WHAT IS EXPECTED — Copy exactly, and copy nothing else: the line that contains "The width and" and all lines after it in the listing, without pictures.

RECORDS FOR THIS EXERCISE —
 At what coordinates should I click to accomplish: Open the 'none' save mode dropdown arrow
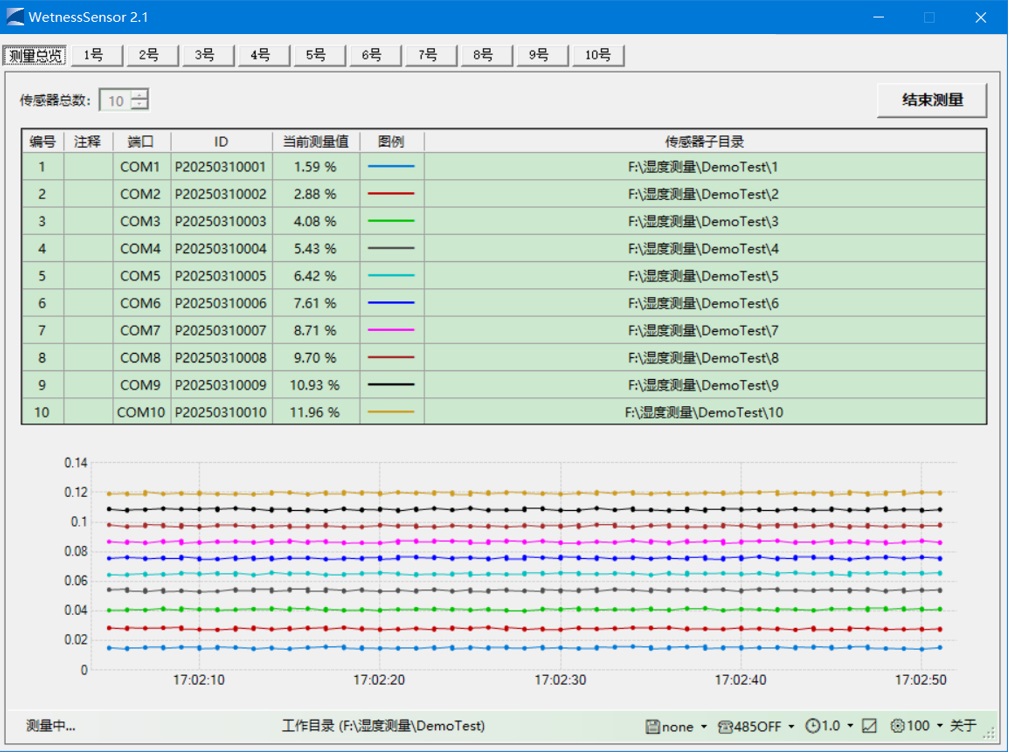704,726
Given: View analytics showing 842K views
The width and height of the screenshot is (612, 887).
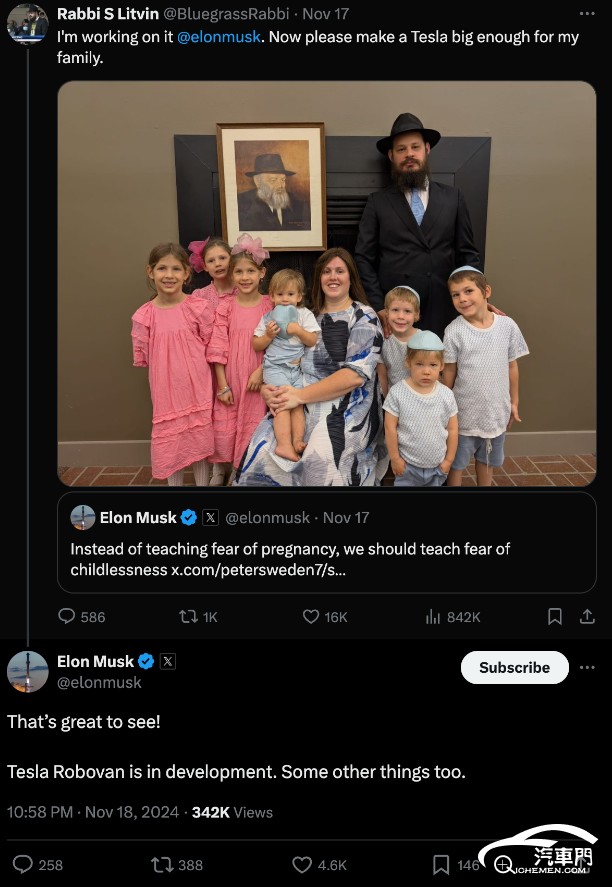Looking at the screenshot, I should pos(433,616).
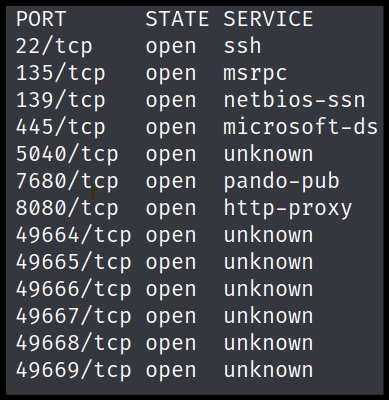Select the microsoft-ds service text
389x400 pixels.
click(x=301, y=127)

RESPONSE —
The width and height of the screenshot is (612, 887).
Looking at the screenshot, I should pos(433,616).
Select the microsoft-ds service text
389x400 pixels.
click(x=301, y=127)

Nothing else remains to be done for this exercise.